Apesar de ter condenado os homens ao pagamento de 1350 euros à alegada vítima, por terem filmado o momento sem o consentimento da mesma, o magistrado considerou que a modelo prestou falso testemunho e multou-a em 24 mil euros.

Justifica o magistrado que o "não" - gritado por Gina-Lisa Lohfink - que se ouve nas imagens divulgadas, apenas se refere à gravação do vídeo e não ao sexo. Assim, a queixa apresentada foi considerada falsa.

Na Alemanha, o caso divide opiniões e incentivou campanhas do pedem que sejam redefinidos os limites da agressão sexual e ressalvando que: “não significa não!”.

A atual lei alemã considera que dizer “não!” ao sexo não é suficiente para que este seja considerado um ato forçado e que a vítima deve apresentar sinais físicos evidentes de resistência.

Terei de ser morta primeiro? Será que aí as autoridades vão perceber?”, questiona-se Lohfink perante a Der Spiegel.

Apuradas as opiniões, os resultados mostram que cerca de 86% da população alemã é favorável a uma maior rigidez da legislação relativa a agressões sexuais.

Talvez também devido a este caso, já se notam esforços dos juristas alemães, relativamente a alterações feitas na legislação dos crimes sexuais, e que pretendem incluir agora a resistência verbal como uma prova de agressão sexual.

Precisamos de um reajustamento da legislação relativa a crimes sexuais para que finalmente a auto-determinação sexual seja protegida incondicionalmente na Alemanha. ‘Pára!’ é claramente suficiente”, declarou Manuela Schwesig, Ministra alemã dos Assuntos Familiares, ao Spiegel Online relativamente ao caso de Lohfink.

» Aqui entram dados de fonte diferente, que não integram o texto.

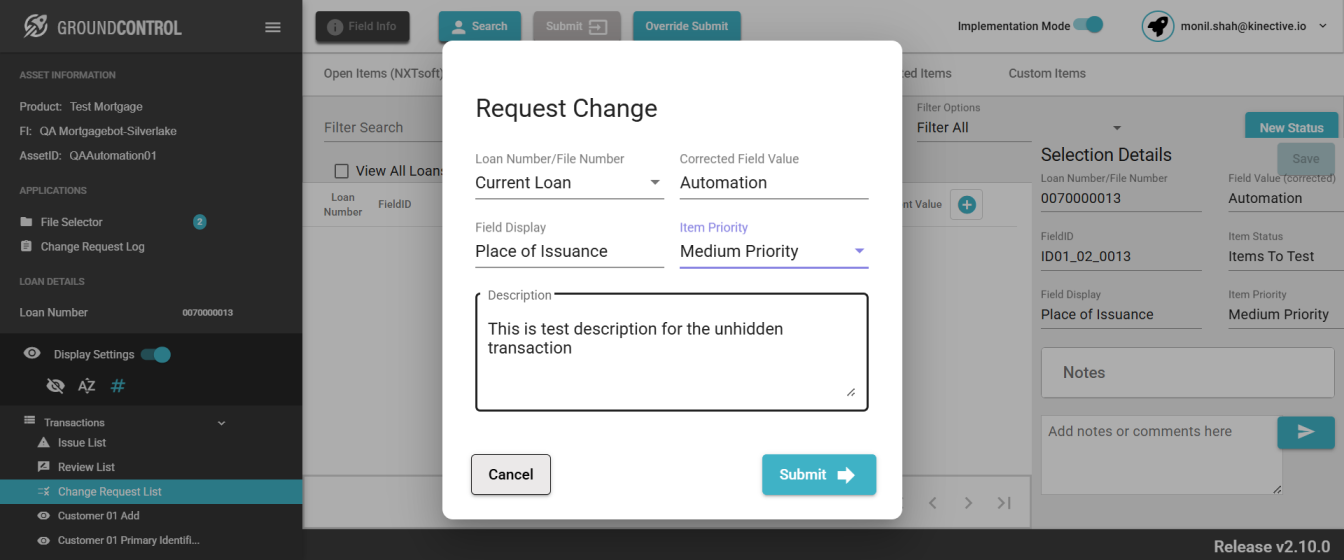Click the hidden-items crossed eye icon

tap(56, 386)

O caso de Lohfink, além de ter dividido opiniões, gerou um turbilhão de críticas contra a própria modelo que, nas redes sociais, é caracterizada como uma loira platinada manipuladora de atenções que seduziu dois homens e falsamente os acusou de violação.

Mas outras visões do sucedido também existem e tornou-se viral um movimento de apoio à vítima através da utilização do hashtag #TeamGinaLisa. Defensores criticam aqueles que ofendem o caráter e a personalidade da modelo, em artigos e comentários feitos nas redes sociais, relativamente ao cabelo platinado e aos implantes mamários.

Estão agendadas manifestações junto ao tribunal de Berlin para dia 27 de junho, dia em que é reaberto o caso de Lohfink, para demonstrar apoio à modelo alemã e apelar a uma legislação sobre crimes sexuais mais justa.